There are similarities and differences with creating standard new fields and with doing a standard dataset aggregation (in the Aggregation area when defining a view). Here are some comparison and contrasts:
Standard New Field
- Creates a new variable that has a value for every row in the dataset. The number of rows in the dataset does not change.
- The value for a row depends on other data in the same row, using a formula (such as a mathematical operation, a string or date-based calculation, etc).
- These operations are performed in the New Fields area when creating a View.
Aggregation New Field
- Creates a new variable that has a value for every row in the dataset. The number of rows in the dataset does not change.
- The value for a row can depend on summaries or other operations that involve data from other rows. Examples include lags, averages, and percentiles among many others.

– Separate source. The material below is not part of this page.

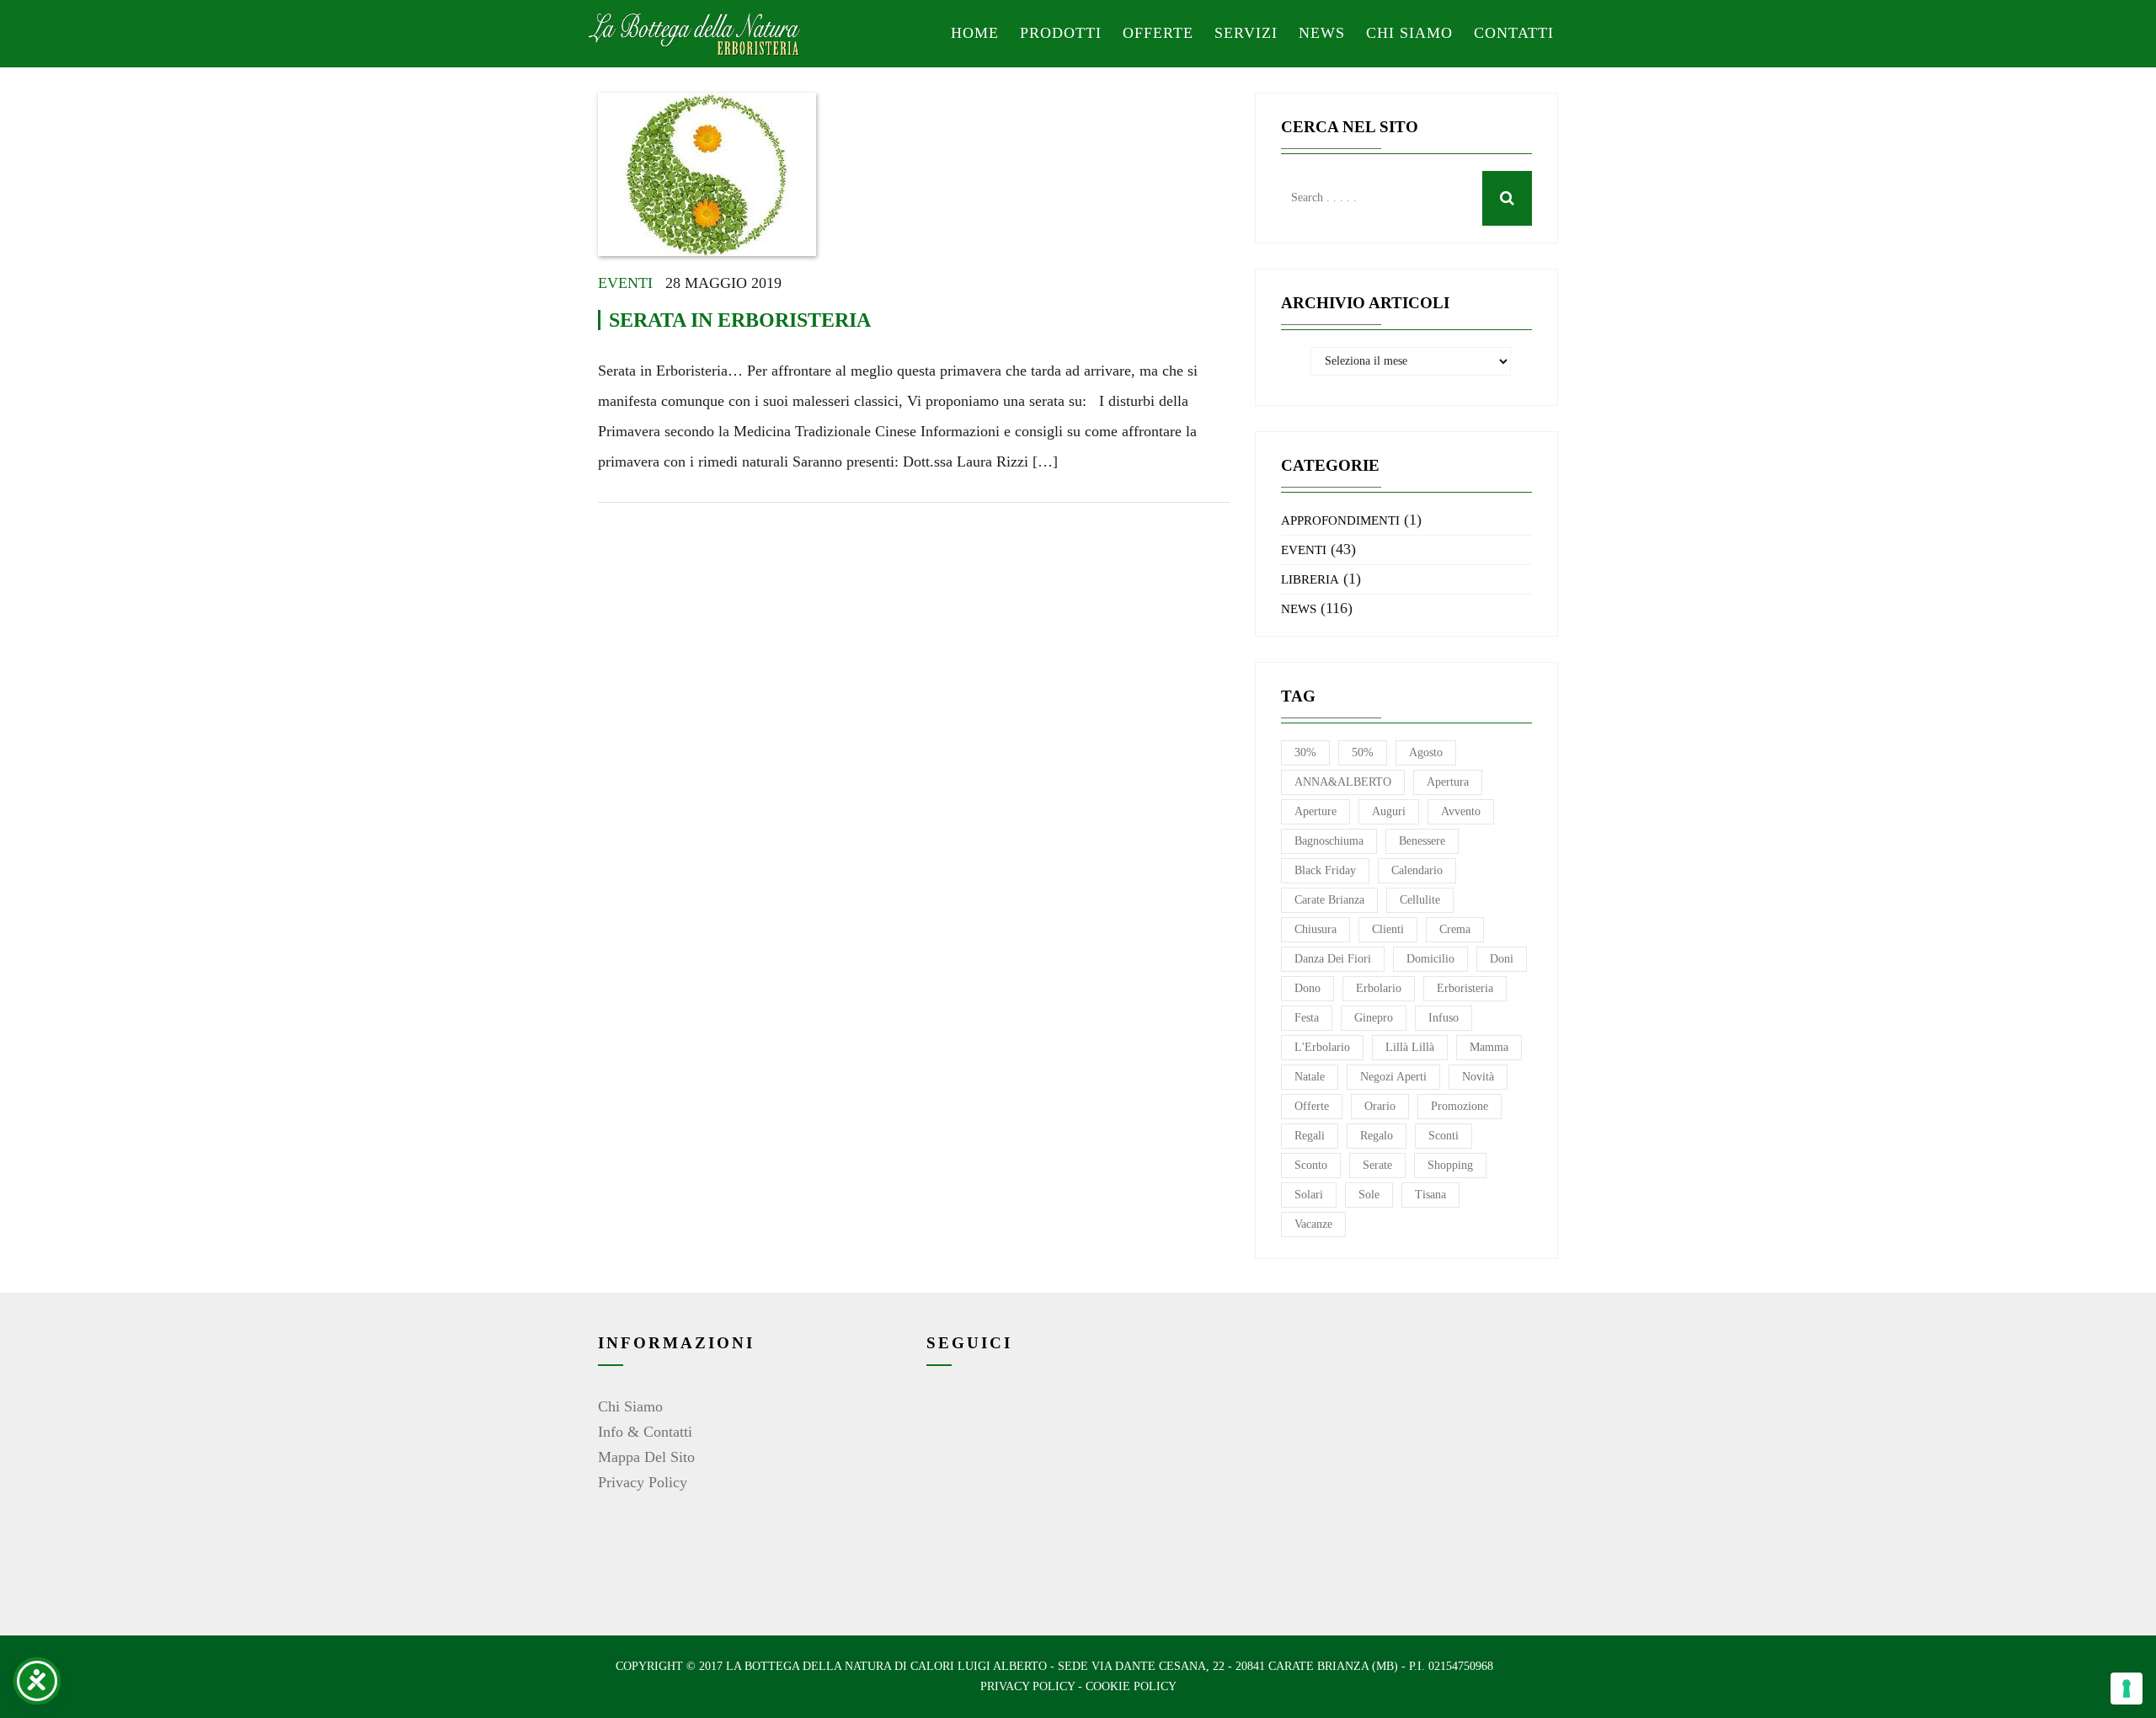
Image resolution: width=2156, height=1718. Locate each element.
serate (1377, 1165)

- These operations are performed in the New Fields area when creating a View.
Standard Aggregation
- Summarizes a dataset to a different level based on the defined aggregation variables, with the result typically having fewer rows than the starting point.
- The values for a row in the summarized dataset are based on simple summary operations such as averages, minimums, and counts. More complex operations such as lags and percentiles are not supported.
- These operations are performed in the Aggregation area when creating a View.